> [TEXTO DEL EJERCICIO]
************
Artículo de opinión de Cristina Monge publicado el 27 de julio de 2020 en infoLibre.
Aunque solo sea por una especie de tradición litúrgica, cuando julio se acerca a agosto es momento de declarar cerrado el curso y hacer balance de lo ocurrido en los meses anteriores. Pero incluso eso se convierte este año en algo excepcional. ¿Acaso es posible vivir estas semanas de rebrotes e incertidumbre como el fin de unos meses de trabajo y el inicio de un tiempo de descanso que dará paso a otro curso con energías y anhelos renovados? La situación que atravesamos ha barrido incluso la más elemental organización temporal en la que estábamos acostumbrados a vivir. Aquí no acaba un periodo y empieza otro, sino que más bien se confirma que estamos instalados en una continuidad presidida por las dudas y al dictado de cómo evolucione la pandemia.
Así y todo, en un ejercicio que parece casi de rebeldía, conviene recordar, a modo de inventario, lo acontecido en los últimos meses, y descubrir que prácticamente nada ha sido «normal»; es decir, casi nada se ha ajustado a la normalidad, entendida ésta en términos cuantitativos, como lo habitual.
Comenzó septiembre con la práctica certeza de que las elecciones generales que se habían celebrado el 28 de abril debían repetirse ante la imposibilidad de conformar un gobierno. Hubo que esperar hasta el 10 de noviembre para ir de nuevo a las urnas, y tras una noche electoral que dejaba una situación similar a la de meses anteriores, asistir con asombro al anuncio del acuerdo de gobierno entre el PSOE y UP en apenas 48 horas. Si excepcional fue –aunque no inédita- la repetición electoral, no lo fue menos el hecho de que el acuerdo que había sido imposible durante seis meses lo fuera en apenas dos días, con un resultado absolutamente novedoso: el primer gobierno de coalición de la democracia reciente. Por si fuera poco, uno de sus protagonistas, Unidas Podemos, entraba en el Consejo de Ministros apenas cinco años después de haber emergido como fuerza antiestablishment. Mientras, Ciudadanos, el partido que llegó desde el lado conservador a renovar la política española, se hundía en las urnas pasando de 57 escaños en abril a una decena en noviembre. Más aún: por primera vez en este periodo democrático en España una organización de extrema derecha entraba en el Parlamento. En abril con 24 diputados y en noviembre nada menos que con 52, convirtiéndose en la tercera fuerza política del país. Sólo faltaron las elecciones gallegas y vascas, con una vuelta importante hacia los partidos tradicionales, para decretar el fin del ciclo que se había abierto con la indignación en 2011. Comienza un periodo nuevo que, al menos al principio, será tan excepcional como ha sido el final del anterior.
************
> [INFORMACIÓN]
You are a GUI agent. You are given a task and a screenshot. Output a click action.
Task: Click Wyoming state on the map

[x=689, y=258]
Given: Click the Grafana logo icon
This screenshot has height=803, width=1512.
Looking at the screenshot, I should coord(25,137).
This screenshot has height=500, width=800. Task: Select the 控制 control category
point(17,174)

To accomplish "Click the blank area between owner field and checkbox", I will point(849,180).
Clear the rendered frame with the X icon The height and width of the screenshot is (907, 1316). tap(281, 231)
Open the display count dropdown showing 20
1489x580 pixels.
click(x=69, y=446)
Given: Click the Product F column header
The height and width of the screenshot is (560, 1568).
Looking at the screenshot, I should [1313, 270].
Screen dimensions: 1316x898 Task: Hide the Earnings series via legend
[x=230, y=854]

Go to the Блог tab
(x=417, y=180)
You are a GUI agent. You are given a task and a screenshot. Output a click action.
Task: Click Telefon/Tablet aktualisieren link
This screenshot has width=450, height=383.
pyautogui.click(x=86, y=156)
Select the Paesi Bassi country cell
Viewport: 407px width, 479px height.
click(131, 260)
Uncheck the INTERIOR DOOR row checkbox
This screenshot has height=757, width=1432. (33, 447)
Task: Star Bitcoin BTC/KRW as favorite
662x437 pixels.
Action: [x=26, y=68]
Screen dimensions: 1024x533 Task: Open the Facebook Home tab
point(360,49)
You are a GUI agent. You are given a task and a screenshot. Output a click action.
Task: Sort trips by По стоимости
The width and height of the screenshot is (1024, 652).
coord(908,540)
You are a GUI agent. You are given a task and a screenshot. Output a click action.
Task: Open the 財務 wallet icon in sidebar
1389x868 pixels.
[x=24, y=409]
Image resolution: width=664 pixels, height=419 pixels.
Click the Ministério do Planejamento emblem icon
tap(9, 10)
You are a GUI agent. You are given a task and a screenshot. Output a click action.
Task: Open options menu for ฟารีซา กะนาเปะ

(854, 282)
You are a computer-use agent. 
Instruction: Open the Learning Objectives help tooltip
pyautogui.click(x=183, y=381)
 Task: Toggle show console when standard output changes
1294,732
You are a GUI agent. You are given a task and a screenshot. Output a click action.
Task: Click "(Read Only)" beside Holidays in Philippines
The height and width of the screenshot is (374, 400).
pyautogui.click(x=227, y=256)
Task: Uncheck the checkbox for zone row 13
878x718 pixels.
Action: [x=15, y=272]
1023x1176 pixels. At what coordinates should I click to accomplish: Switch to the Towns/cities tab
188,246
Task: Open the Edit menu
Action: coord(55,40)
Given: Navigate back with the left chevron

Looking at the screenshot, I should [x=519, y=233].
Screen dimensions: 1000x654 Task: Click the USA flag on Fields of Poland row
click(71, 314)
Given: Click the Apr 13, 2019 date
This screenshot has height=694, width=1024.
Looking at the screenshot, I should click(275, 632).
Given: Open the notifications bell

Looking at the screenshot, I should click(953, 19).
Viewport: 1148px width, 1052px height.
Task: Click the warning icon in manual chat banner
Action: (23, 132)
************
> [TAREA A] ¿Concuerdan con el artículo sobre el balance del curso político estas afirmaciones? (i) El acuerdo de gobierno entre el PSOE y UP se anunció en apenas 48 horas tras las elecciones de noviembre. (ii) Ciudadanos pasó de 57 escaños en abril a 24 en noviembre. (iii) La organización de extrema derecha llegó a ser la tercera fuerza política del país. Responde sí o no a cada una y cita entre comillas las palabras del artículo que lo deciden.
> [TAREA B] ¿Cómo seguiría el artículo sobre el balance del curso político? Escribe su continuación a partir de la última frase que aparece.
Los datos no hacen falta para resolver lo que aquí se pide.

> [RESPUESTA ESPERADA A]
(i) Sí: «asistir con asombro al anuncio del acuerdo de gobierno entre el PSOE y UP en apenas 48 horas».
(ii) No: «pasando de 57 escaños en abril a una decena en noviembre».
(iii) Sí: «convirtiéndose en la tercera fuerza política del país».

> [RESPUESTA ESPERADA B]
Las sociedades se declaran en estado de shock. Las escuelas cierran dejando a la vista el importante papel que juegan como laminadoras de desigualdades. Los trabajadores se dividen entre quienes pueden teletrabajar y quienes se ven obligados a arriesgar más su salud. La economía española tiembla cuando constata su enorme dependencia de sectores que exigen presencialidad, como la hostelería y el turismo. Y la Administración pública aprovecha la ocasión para mostrar todas sus vergüenzas, dejando en manos de cada uno de sus trabajadores y trabajadoras su buena o mala capacidad de respuesta.
No todas las excepciones son negativas ni empujan al apocalipsis. Ahí está el caso del acuerdo europeo, in extremis y tras días de agónica negociación, que supone un hito fundamental en la construcción de la Unión Europea y puede convertirse en un antes y un después si se sabe aprovechar bien. Y mirando más allá, parece que cada vez está más cerca el fin de esa anormalidad de la política estadounidense llamada Trump, cuya repetición de mandato cada vez parece más improbable.
El que acaba -¿o no?- ha sido un curso excepcional, plagado de acontecimientos novedosos que necesitan ser interpretados, argumentados y rebatidos hasta conseguir una caracterización adecuada. La idea de novedad no debería ir asociada a sesgos positivos ni negativos. Es más, en la medida en que algo es nuevo es posible que se tarde más en valorar bien sus efectos. Lo que está claro es que este cúmulo de excepcionalidades nos ha puesto ante el espejo y nos ha devuelto una imagen de una sociedad interdependiente, vulnerable y más ignorante de lo que pensábamos. Todo indica que, de rebrote en rebrote, se abre un periodo para repensar y renovar las claves de nuestra política, economía y convivencia en sociedad. Más valdrá que acertemos.